The success of pheochromocytoma treatment depends upon several factors; the most important include: presence of metastasis, genetics, location, and overall extent of the disease. Malignant pheochromocytoma can only be determined by the presence of metastasis or tumor spreading (tumors in locations such as the bone, liver, lungs, or lymph nodes).
The only curative treatment for pheochromocytoma is complete surgical removal of the tumor. The long-term prognosis of patients after resection of a single sporadic pheochromocytoma is excellent. However, it is common for a patient to continue to have high blood pressure after surgery (nearly 50% of patients).
Recurrence (or return) of the disease occurs in 17% of patients, with half of these patients showing signs of the malignant form of the disease. Recurrence happens more often in patients with paragangliomas (33% have recurrence) than in those with pheochromocytomas (14%). Additionally, patients with family members who have the disease have recurrence more often (33%) than patients who do not (13%).1
There is currently no cure for malignant pheochromocytoma.
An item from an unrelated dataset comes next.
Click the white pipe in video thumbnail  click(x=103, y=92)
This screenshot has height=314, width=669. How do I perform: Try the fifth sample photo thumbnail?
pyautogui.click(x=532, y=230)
Radiation therapy, or the use of radio waves to destroy tumors, can assist in shrinking some malignant tumors.2 Tumor shrinkage can lessen the clinical signs and symptoms of pheochromocytoma by reducing the production of hormones and in some cases may allow for surgery.
Although not curative, medications are used to control the clinical signs and symptoms of both benign and malignant pheochromocytoma.